Ariane Rios é a nova presidente do Conselho, que foi reativado este ano

Ariane Rios é a nova presidente do Conselho, que foi reativado este ano

Segundo a nova presidente, Ariane Goim Rios, o principal objetivo do conselho é reduzir a demanda de drogas na cidade, o que significa fazer prevenção, oferecer tratamento e ajudar na reinserção social. “Mas o grande desafio é a prevenção”, frisa Ariane. Em Jundiaí, atualmente as ações de prevenção são realizadas na área de educação, com a Polícia Militar e a Guarda Municipal, basicamente. “A gente precisa estruturar essas ações enquanto rede, incluindo outros agentes”, afirma.

A primeira ação do conselho, que realizou até agora duas reuniões ordinárias, foi a criação de quatro comissões, “pensando nos objetivos do conselho”, explica Ariane: eventos e comunicação, fundo municipal, legislação e planejamento municipal.

Um dos destaques é a comissão do fundo municipal, que atualmente não tem nenhum recurso disponível. “O fundo pode receber recurso mediante apresentação de projetos. Essa comissão vai trabalhar para captar recursos, principalmente do Estado e do governo federal”, destaca Ariane.

Outro trabalho importante que já começou a ser feito é a construção de um Plano Municipal de Políticas sobre Drogas. “É uma grande tarefa, um grande desafio. Vamos fazer um levantamento, com os setores público e privado, de tudo que há disponível na cidade relacionado a essa área. É um diagnóstico do que temos, do que precisa melhorar e uma proposta de trabalho. Temos vários serviços disponíveis, mas que não estão organizados.”

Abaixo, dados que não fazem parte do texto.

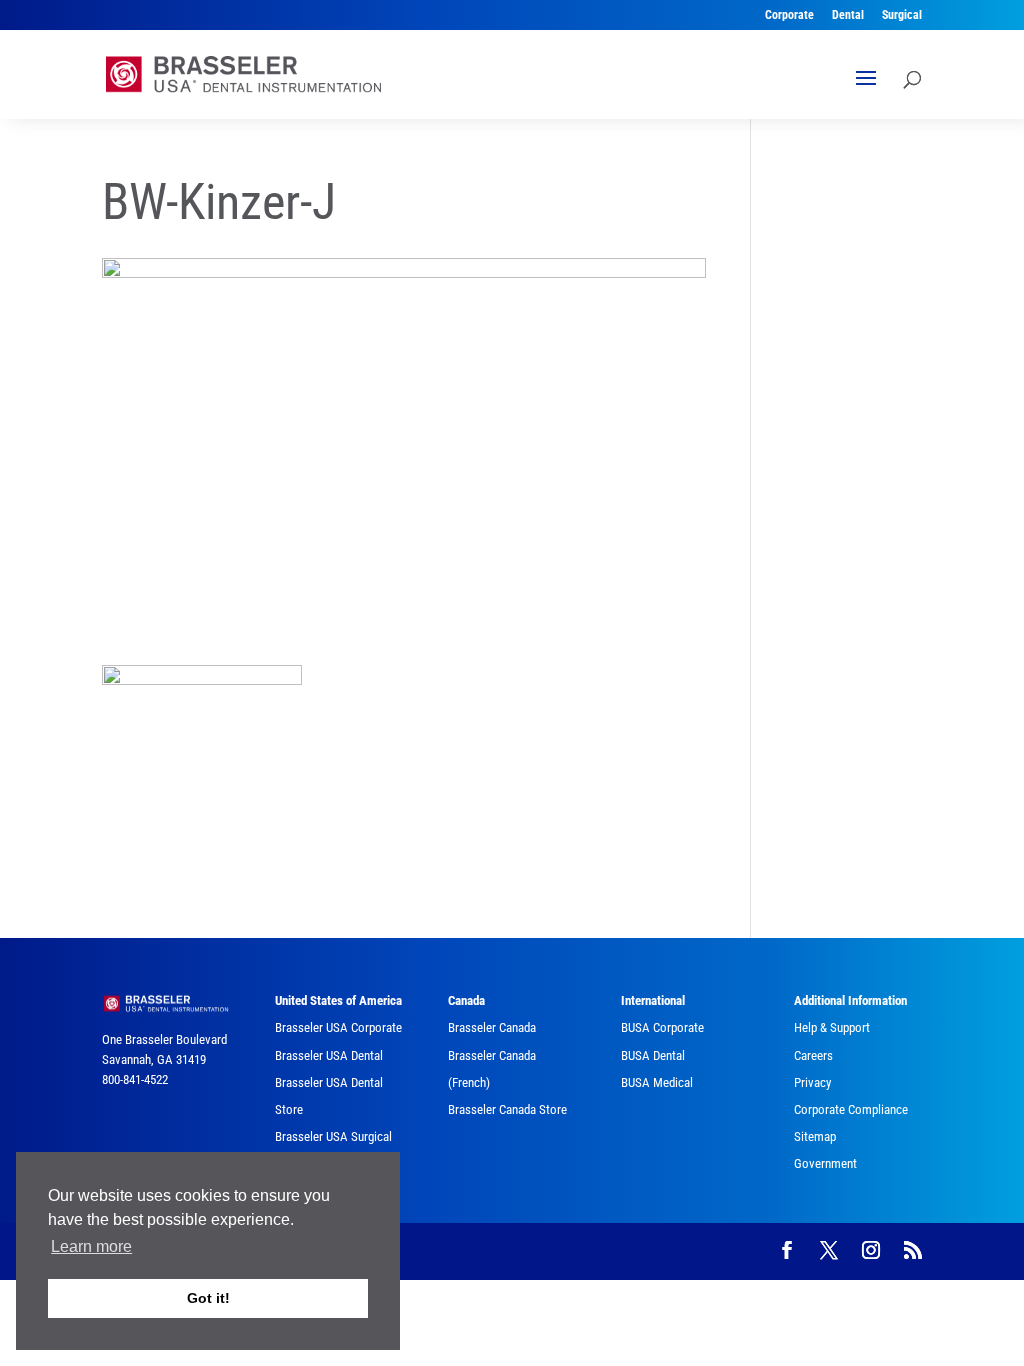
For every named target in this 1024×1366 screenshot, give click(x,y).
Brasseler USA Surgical (333, 1136)
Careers (813, 1055)
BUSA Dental (653, 1055)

A comissão de legislação também vai apresentar para o conselho a proposta de mudança do nome, para Conselho Municipal de Política sobre Drogas. “Não se fala mais em antidrogas. Esse termo fica na esfera de segurança, de combate”, ressalta a presidente.

Além de Ariane na presidência, a diretoria do conselho é formado por Thales Delgado (vice-presidente), que representa a sociedade civil; Robinson Pomílio (primeiro secretário), da Polícia Militar; e Geni Amaral (segunda secretária), também da sociedade civil.